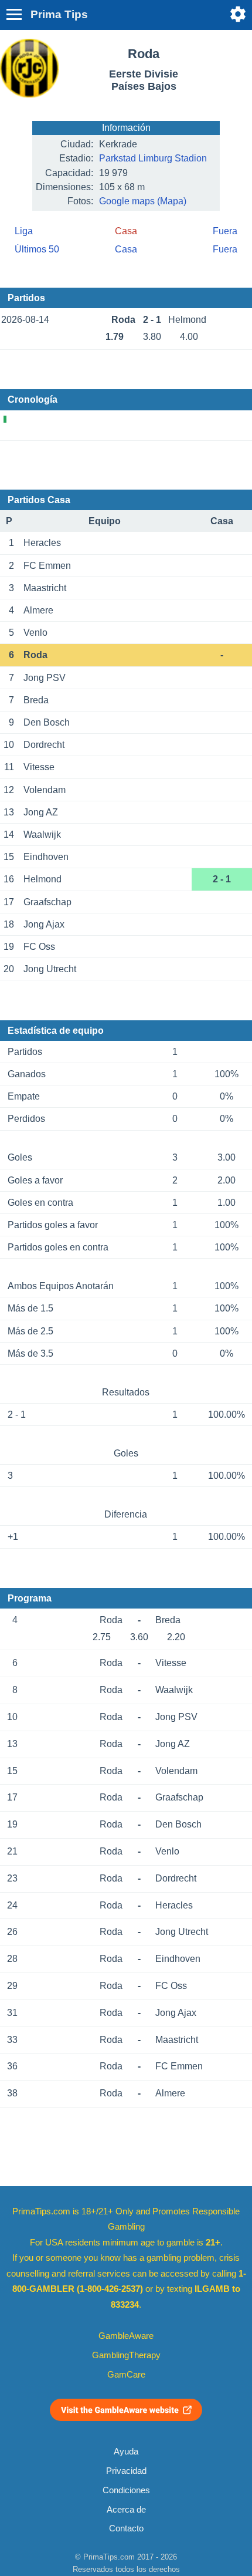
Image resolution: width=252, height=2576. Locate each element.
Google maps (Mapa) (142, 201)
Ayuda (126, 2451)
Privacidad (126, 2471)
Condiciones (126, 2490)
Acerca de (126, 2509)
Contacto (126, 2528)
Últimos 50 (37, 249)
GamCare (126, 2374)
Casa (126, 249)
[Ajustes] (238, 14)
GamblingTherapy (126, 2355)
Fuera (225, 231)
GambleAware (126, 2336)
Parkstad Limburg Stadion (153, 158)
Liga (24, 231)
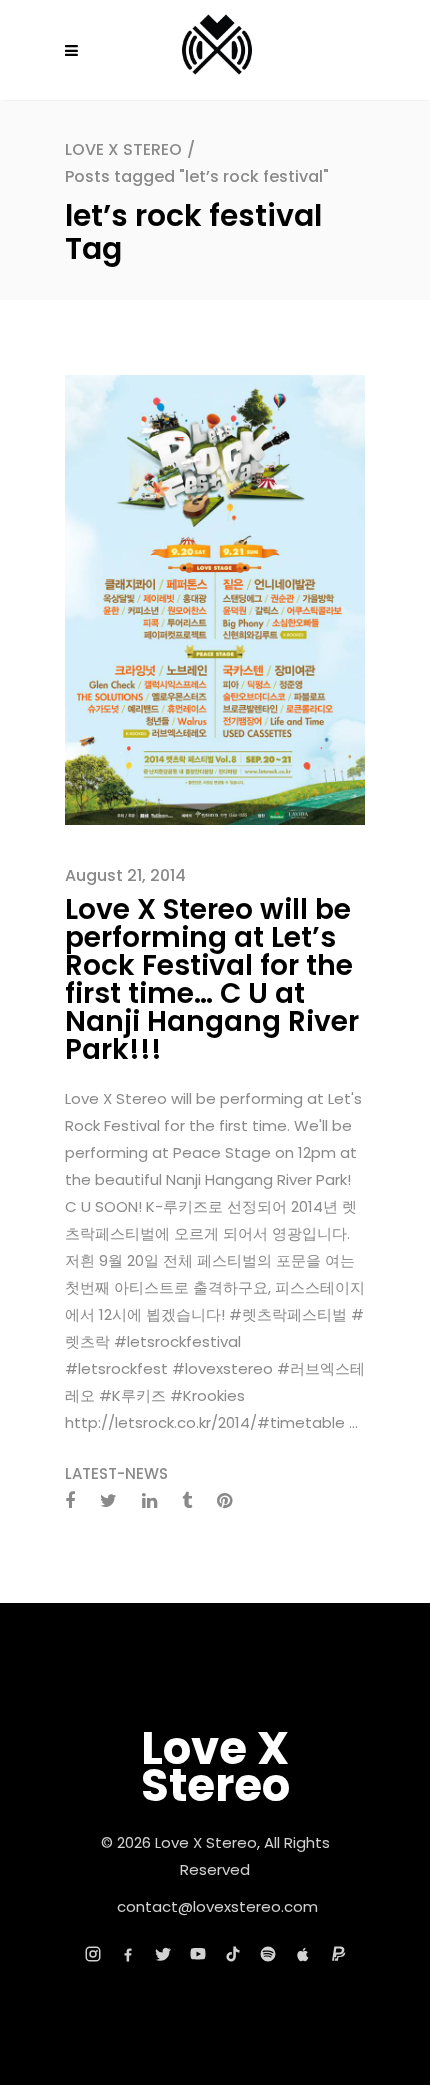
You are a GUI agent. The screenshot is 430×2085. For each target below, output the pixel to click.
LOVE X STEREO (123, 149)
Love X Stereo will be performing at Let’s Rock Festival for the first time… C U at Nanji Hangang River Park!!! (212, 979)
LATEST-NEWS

__________

Output exactly the lines above, beginning at the one with "GamCare (126, 2374)" and stopping after the one with "LOVE X STEREO (123, 149)". Pictures are to be omitted.

Your response:
GamCare (126, 2374)
Casa (126, 249)
[Ajustes] (238, 14)
GamblingTherapy (126, 2355)
Fuera (225, 231)
GambleAware (126, 2336)
Parkstad Limburg Stadion (153, 158)
Liga (24, 231)
You are a GUI agent. The screenshot is 430×2085. For each target below, output the pixel to click.
LOVE X STEREO (123, 149)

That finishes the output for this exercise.